SAM is highly critical of the move which is seen as more of a primarily commercial deal and it is definitely not a credible way to go about saving the giant panda.
The use of the word “con” in conservation research is merely to hoodwink the public into believing that the salvation of pandas lies in warehousing these sensitive animals.
A panda has a poor reproductive performance in captivity. As the agent of diplomacy, giant pandas are forced to adapt to various climate, food and natural environment while they could have enjoyed their normal life in Sichuan province, China
It would be interesting to know how many pandas sent overseas as gifts and on loans have successfully bred, how many off springs survived and the number that have died of natural causes.
Over time, the panda presence will have less to do with conservation or education, and much more to do with bringing in more tourist dollars.
If Malaysia is strongly committed towards China’s effort in increasing the endangered giant panda then it should be asking the public to donate to schemes that protect pandas in their native habitats, not bring them here.

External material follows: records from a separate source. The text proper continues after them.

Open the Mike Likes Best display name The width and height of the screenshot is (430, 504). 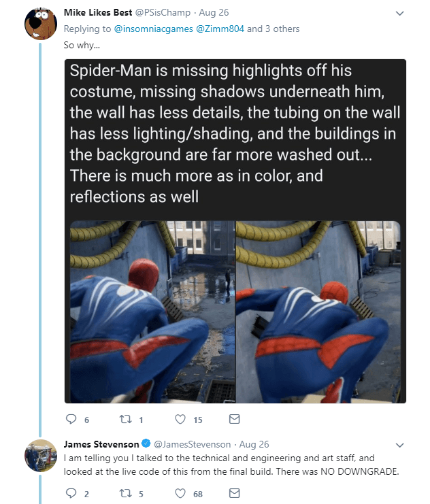click(x=97, y=12)

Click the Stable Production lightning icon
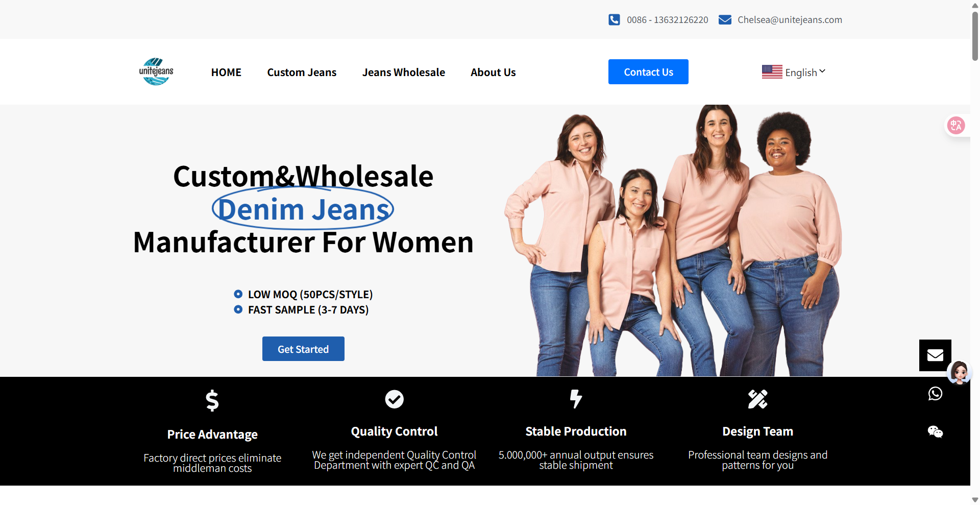[576, 399]
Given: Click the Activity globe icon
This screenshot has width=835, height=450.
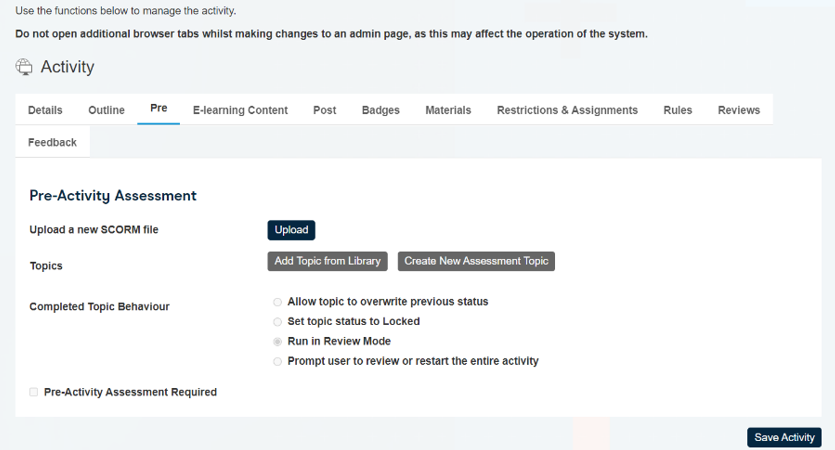Looking at the screenshot, I should coord(24,67).
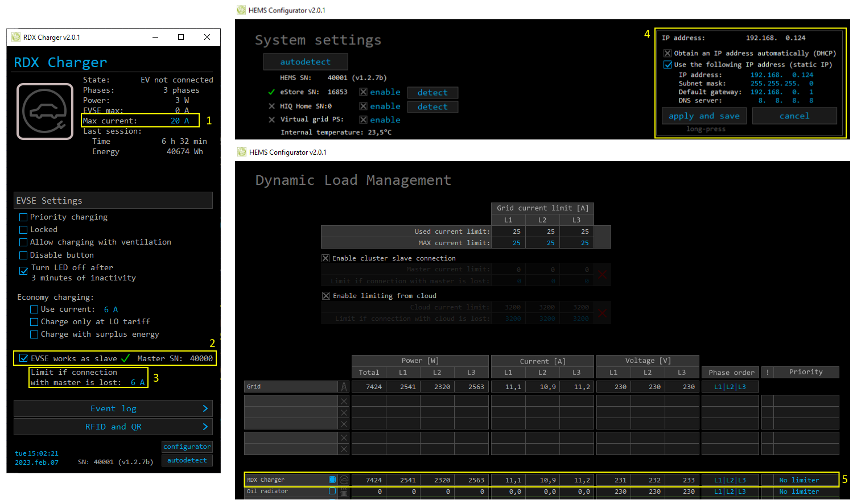Click the red X beside cloud current limit

click(x=602, y=313)
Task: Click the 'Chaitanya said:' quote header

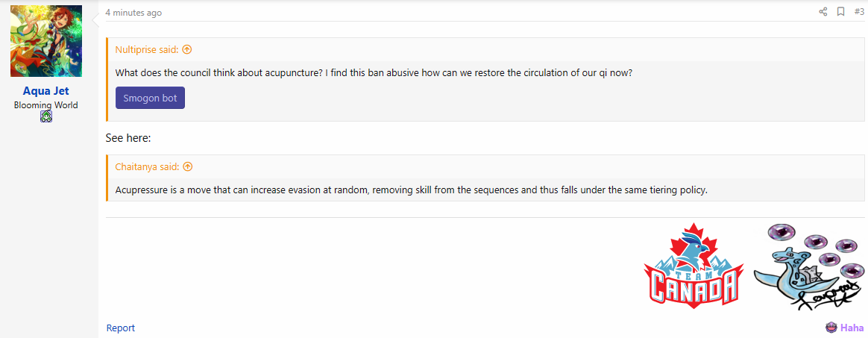Action: click(x=147, y=167)
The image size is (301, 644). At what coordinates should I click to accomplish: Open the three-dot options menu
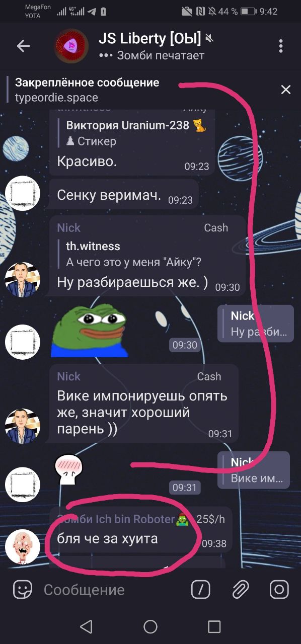click(281, 46)
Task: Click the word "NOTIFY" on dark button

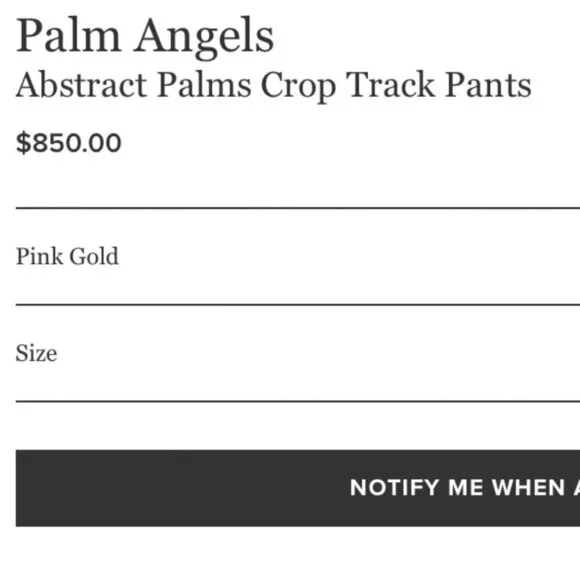Action: [x=394, y=488]
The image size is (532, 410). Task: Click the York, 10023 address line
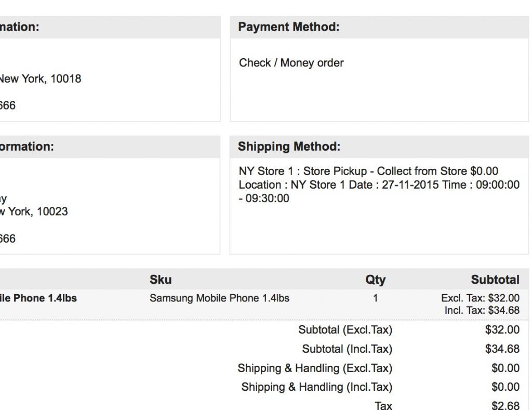click(34, 211)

The public may not be aware that the ‘rent a panda deal’ and short term loans of giant pandas to Malaysia usually entails large investments for both governments where Chinese government may receive up to a million dollars per panda.
Besides panda cubs born during the period of a lease are believed to belong to China.
Then again, a huge question mark arises over the Natural Resources and Environment Ministry’s ability to meet acceptable standards for the pandas’ health and welfare following years of “problems” in all zoos in Malaysia.
The question that begs to be answered is whether NRE has world-class expertise including our keepers and our vets to oversee the pandas’ welfare. When it comes to pandas, it is not about the size of space but rather the quality of climbing structures and water features.
The introduction of pandas into Malaysia is not only a backward step in terms of conservation and ethics but the cost that comes with them means that the Ministry is putting extra pressure on their finances when they should be focusing on ensuring existing zoos meet the most basic standards for the captive animals already here.
There is much wastage of taxpayers’ money to spend RM20 million for the upkeep of the pandas when money should be put to better use on equipment, human resources and the establishment of anti poaching unit in all the states protected areas to combat poaching.
SAM concludes that the desire to foster good international relations jeopardises the pandas’ welfare. No matter how high the quality of their new enclosures, no matter how excellent the viewing and monitoring facilities, the pandas inside will still be denied the ability to roam free, to forage and feed as they like, to avoid or associate with companions, and to follow their instincts in selecting a mate.